You'll not be eligible to apply for a maintenance loan.
DoH will pay your tuition fees directly to the university.
Students from EU countries who are studying in Northern Ireland may also qualify for financial help.
The amount of bursary you may receive will depend on your own and your family's income. You may also get extra allowances, for example, if you’re disabled or have dependants. The bursaries unit in the regional Business Services Organisation (BSO) will be able to advise you.
All applications should be submitted to the BSO. Contact your university for the relevant details.
If you plan to enter a degree in nursing or midwifery in England, Wales or Scotland, you should apply for tuition fee loan, maintenance loan and grant to your Student Finance NI office using a PN1 or PR1 form.
Medical and dental courses
If you're a pre-registration student of medicine or dentistry from Northern Ireland, DoH will give you a bursary in your fifth and later years of study, regardless of where you study in the UK.
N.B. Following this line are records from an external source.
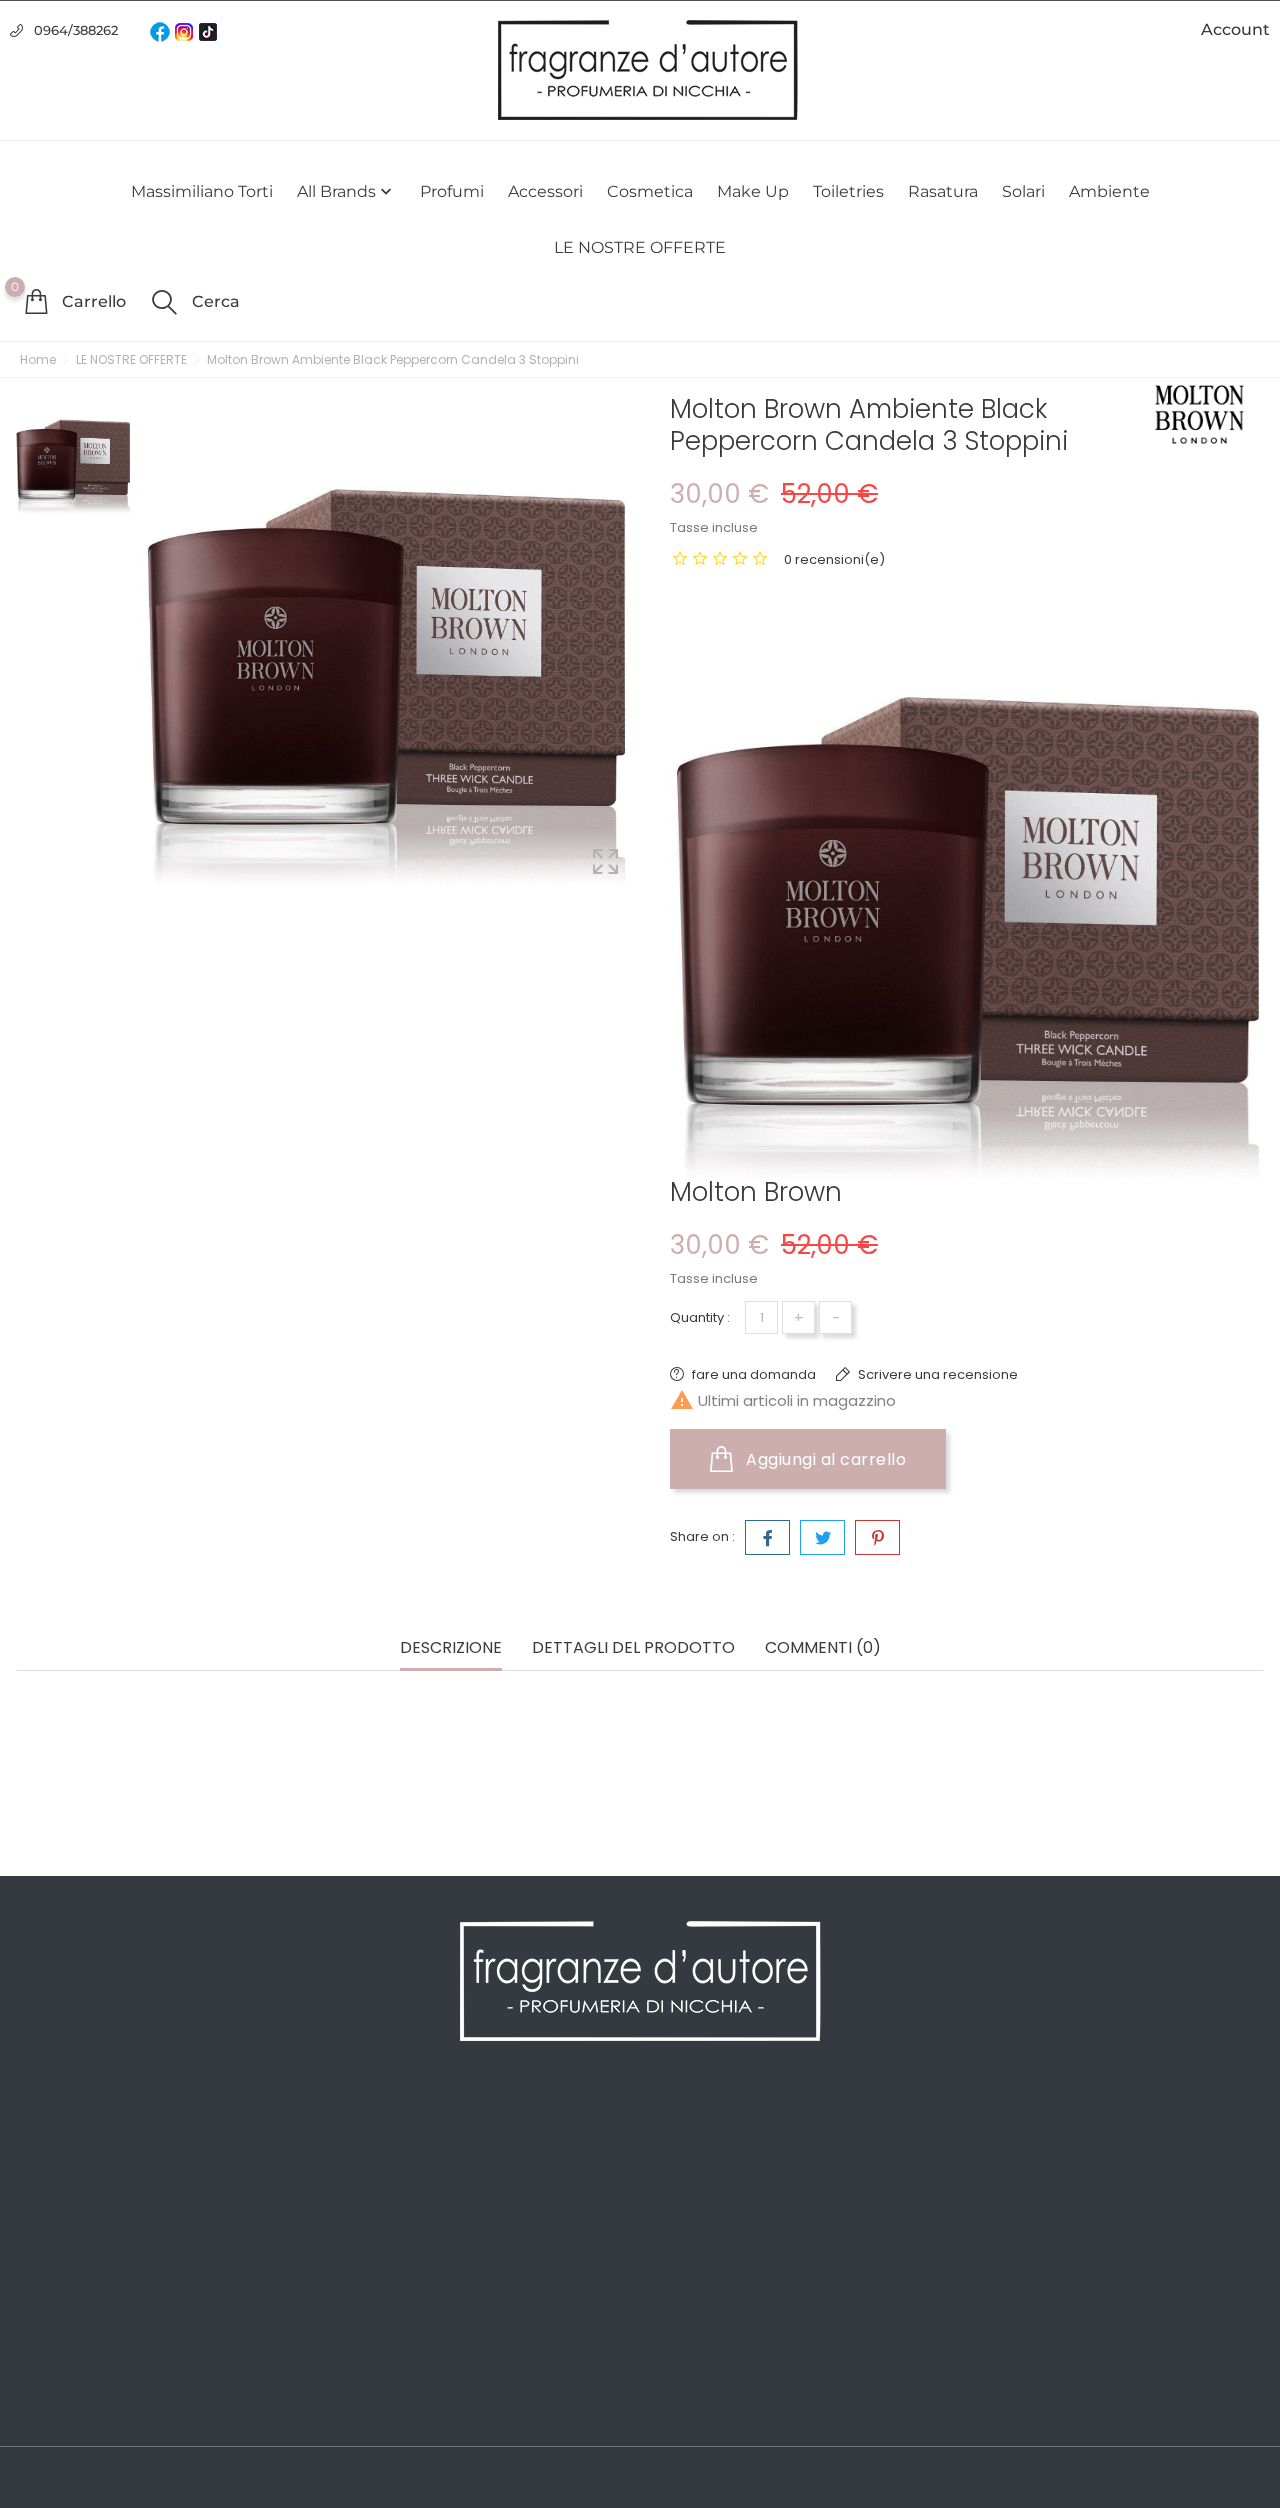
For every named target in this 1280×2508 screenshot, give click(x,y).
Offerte (41, 2135)
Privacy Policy (381, 2165)
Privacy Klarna (383, 2285)
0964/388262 (76, 30)
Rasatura (943, 191)
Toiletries (848, 191)
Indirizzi (678, 2225)
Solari (1023, 191)
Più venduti (56, 2195)
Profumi (452, 191)
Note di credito (704, 2195)
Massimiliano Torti (202, 191)
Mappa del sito (385, 2345)
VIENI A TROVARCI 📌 (407, 2405)
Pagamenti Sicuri (394, 2225)
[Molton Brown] (1199, 414)
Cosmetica (650, 191)
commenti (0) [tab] (823, 1648)
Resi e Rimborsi (388, 2255)
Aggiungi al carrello (824, 1459)
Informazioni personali (731, 2135)
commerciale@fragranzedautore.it (1137, 2259)
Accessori (545, 191)
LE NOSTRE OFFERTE (640, 247)
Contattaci (369, 2315)
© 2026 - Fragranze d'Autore (118, 2479)
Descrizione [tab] (451, 1648)
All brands (346, 192)
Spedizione (372, 2135)
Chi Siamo (368, 2195)
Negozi (357, 2375)
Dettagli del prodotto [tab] (633, 1648)
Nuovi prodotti (67, 2165)
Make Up (753, 191)
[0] (36, 301)
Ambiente (1109, 191)
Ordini (673, 2165)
Support for your first four years of study will be on the same basis as for other higher education students, so if you started in 2016-2017 a DoH bursary will become payable from 2020-2021.
During the period for which the bursary is payable, the DoH will pay your tuition fee contribution in full. No contribution will be required from you or your family towards your fees.
The bursary is administered and paid by your local Student Finance NI office on behalf of the DoH and how much you get depends on your income. You will also be able to get a reduced rate, non-income assessed loan for the balance of your maintenance support. Student Finance will also pay your tuition fees to your university on behalf of DoH.
Graduate-entry medical courses
If you're doing a four year graduate-entry medical course (fast-track course) in England, Wales or Scotland you're not eligible for a Health Service bursary or tuition fee support or a Higher Education bursary.
You may however apply to your local Student Finance NI office for support for living costs through student loans and certain extra grants for your entire course.
If you're from England, Scotland and Wales and are studying in Northern Ireland, you should apply for financial support, including tuition fee loans and maintenance loans, from your own jurisdiction.